Qual è l‘impiattamento che più rappresenta il tuo essere architetto?

Tutti gli impiattamenti che si sviluppano in altezza, che sfidano la legge di gravità, perché sono così eleganti e tridimensionali che quasi non sembra di avere a che fare con del cibo. E poi quelli dove il colore degli ingredienti sprigiona voglia di mangiarli, perché ricordatevi che “si mangia prima con gli occhi “. Non ho un piatto in particolare cui sono legata, ognuno è importante per me, un po’ come i quadri per il suo artista.

Quali sono le caratteristiche che deve avere un bravo Food designer?

Sicuramente deve essere una persona molto curiosa, amante dell’arte e della fotografia, che abbia voglia di sporcarsi le mani e bruciare un pò di padelle per riuscire a preparare quello che inizialmente è solo un progetto su carta, che sia attratto dalla cucina e dai grandi chef.

Come scegli la disposizione degli ingredienti che andranno a comporre il tuo piatto?

Parto sempre da un’ispirazione che poi si tramuta in uno schizzo, un disegno.

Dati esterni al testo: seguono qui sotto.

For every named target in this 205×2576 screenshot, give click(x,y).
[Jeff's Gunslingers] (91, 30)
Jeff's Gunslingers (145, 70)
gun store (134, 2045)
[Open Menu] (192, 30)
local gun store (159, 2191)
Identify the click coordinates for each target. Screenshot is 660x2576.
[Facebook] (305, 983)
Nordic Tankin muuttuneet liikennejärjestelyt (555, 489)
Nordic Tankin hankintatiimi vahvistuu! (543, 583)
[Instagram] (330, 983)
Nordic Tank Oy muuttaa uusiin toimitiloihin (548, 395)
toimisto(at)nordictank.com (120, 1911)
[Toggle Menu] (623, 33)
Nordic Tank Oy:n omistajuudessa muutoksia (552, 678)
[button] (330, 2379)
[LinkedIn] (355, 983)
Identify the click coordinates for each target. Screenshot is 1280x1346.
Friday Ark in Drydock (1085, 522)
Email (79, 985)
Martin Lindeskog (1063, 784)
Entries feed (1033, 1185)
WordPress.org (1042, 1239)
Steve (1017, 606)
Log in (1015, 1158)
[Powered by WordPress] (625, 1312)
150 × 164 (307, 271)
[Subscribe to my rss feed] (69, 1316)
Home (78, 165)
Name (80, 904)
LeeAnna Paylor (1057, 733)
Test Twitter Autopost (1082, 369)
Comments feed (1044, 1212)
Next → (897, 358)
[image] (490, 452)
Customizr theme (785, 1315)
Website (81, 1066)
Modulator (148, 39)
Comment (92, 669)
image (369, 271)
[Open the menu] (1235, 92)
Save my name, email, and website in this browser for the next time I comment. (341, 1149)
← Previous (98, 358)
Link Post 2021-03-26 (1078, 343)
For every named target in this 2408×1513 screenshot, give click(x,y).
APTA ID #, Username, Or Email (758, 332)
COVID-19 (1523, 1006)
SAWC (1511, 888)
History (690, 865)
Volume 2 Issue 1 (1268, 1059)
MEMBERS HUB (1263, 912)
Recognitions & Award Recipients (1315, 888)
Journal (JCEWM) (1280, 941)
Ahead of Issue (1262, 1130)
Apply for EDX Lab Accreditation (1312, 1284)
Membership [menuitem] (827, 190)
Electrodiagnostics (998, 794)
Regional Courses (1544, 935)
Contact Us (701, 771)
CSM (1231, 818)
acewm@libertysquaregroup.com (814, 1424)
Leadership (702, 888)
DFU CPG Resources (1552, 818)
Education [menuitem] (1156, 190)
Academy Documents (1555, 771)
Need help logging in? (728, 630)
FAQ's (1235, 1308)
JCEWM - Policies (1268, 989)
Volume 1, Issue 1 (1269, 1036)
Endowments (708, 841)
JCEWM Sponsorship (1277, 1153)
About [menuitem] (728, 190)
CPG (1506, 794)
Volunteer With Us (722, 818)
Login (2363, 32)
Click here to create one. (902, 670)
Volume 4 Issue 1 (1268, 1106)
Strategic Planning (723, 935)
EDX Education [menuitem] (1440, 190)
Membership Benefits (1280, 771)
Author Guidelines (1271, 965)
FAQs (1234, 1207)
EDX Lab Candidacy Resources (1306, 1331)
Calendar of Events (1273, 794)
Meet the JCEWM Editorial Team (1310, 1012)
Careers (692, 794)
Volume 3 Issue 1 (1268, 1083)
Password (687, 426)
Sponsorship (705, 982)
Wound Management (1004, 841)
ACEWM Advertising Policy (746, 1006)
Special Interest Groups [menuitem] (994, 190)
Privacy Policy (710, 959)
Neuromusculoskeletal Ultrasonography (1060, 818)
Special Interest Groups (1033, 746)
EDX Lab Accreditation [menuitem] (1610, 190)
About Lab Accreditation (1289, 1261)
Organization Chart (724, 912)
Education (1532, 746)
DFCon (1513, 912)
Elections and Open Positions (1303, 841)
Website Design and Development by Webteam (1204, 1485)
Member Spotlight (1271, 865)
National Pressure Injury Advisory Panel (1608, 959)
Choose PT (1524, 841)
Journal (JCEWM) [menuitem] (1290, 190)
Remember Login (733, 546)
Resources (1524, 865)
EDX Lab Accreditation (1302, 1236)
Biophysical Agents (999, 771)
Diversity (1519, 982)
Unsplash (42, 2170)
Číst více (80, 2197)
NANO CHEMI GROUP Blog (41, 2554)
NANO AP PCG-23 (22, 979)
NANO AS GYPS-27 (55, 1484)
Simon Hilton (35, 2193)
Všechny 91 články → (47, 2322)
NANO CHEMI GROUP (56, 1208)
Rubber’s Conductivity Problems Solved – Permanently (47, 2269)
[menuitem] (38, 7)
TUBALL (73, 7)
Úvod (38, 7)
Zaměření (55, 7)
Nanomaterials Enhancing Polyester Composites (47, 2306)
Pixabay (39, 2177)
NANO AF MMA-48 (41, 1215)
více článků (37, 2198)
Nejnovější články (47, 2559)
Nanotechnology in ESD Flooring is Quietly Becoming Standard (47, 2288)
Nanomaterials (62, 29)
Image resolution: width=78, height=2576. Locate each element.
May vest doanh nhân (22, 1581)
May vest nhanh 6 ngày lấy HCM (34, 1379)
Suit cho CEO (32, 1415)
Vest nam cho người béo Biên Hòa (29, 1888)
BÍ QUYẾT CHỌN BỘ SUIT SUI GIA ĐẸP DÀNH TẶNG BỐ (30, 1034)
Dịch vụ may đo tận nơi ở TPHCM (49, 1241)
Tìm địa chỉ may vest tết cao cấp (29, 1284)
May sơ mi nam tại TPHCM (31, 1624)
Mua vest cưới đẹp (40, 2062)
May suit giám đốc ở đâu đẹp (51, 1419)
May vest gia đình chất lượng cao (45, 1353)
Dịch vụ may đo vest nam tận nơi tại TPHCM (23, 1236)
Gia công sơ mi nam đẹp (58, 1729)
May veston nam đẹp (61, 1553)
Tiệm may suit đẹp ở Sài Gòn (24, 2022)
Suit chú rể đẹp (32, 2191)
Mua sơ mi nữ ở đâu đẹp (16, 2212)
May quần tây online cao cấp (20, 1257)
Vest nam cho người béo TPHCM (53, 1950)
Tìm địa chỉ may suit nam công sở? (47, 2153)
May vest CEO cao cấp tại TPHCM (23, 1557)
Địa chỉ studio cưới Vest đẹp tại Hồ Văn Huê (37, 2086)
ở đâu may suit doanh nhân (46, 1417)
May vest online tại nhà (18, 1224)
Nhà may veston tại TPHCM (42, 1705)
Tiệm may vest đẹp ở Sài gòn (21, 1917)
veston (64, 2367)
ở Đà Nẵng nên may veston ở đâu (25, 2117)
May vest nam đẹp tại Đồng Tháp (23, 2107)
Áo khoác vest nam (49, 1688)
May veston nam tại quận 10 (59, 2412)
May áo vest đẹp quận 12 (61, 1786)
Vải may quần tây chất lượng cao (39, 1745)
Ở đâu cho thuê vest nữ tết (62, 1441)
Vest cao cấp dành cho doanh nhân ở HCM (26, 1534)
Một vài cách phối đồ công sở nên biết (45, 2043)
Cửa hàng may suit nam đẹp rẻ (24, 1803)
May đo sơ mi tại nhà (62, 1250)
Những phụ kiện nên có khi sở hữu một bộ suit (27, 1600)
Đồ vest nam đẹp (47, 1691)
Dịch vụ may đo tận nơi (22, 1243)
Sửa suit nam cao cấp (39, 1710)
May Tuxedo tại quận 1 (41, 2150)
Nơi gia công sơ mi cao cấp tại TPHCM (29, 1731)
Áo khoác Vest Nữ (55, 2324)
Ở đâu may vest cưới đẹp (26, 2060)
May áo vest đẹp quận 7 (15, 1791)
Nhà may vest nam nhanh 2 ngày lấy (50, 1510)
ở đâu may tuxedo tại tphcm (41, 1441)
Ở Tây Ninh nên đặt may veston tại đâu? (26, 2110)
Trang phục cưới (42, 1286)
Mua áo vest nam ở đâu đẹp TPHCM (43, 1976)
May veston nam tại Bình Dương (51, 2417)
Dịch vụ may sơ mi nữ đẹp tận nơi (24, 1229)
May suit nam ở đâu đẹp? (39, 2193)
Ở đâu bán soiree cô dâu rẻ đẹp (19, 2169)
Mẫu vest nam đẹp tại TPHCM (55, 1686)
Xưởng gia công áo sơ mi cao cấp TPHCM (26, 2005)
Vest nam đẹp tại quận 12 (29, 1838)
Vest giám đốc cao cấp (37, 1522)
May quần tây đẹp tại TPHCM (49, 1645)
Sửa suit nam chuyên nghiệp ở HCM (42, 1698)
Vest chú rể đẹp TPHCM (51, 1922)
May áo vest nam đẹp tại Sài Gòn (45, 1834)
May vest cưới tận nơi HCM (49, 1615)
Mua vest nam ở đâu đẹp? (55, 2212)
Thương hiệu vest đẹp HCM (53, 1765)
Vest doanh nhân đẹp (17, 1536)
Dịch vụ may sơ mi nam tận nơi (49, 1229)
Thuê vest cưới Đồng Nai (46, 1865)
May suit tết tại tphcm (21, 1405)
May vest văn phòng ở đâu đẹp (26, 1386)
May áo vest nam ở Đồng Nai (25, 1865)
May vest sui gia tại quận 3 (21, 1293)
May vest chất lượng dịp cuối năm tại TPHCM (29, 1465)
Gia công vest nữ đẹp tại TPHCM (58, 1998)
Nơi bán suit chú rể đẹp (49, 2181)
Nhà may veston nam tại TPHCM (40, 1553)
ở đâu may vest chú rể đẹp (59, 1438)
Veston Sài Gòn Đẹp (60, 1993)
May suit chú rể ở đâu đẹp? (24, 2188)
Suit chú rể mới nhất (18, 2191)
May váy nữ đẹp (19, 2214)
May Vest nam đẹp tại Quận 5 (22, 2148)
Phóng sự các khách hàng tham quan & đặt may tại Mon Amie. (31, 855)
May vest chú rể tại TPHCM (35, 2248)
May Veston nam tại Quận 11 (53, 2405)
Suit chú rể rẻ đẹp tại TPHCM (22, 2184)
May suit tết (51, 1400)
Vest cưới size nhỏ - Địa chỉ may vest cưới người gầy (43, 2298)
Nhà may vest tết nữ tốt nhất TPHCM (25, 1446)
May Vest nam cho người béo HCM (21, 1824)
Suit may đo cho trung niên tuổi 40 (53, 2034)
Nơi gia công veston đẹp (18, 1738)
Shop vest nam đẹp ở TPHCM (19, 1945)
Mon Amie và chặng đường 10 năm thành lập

Sia essa un’elemento natuale o un’architettura. Poi passo ai colori, ai volumi, le consistenze per poi arrivare agli ingredienti. Insomma faccio il lavoro inverso di quello che farebbe uno chef. Se decido per esempio di impiattare un piatto di spaghetti tutti rosa penso solo successivamente a quali pietanze utilizzare per ottenere tale colorazione, che non sarà solo fine a sé stessa perché oltre che gli occhi dovrà deliziare anche il palato.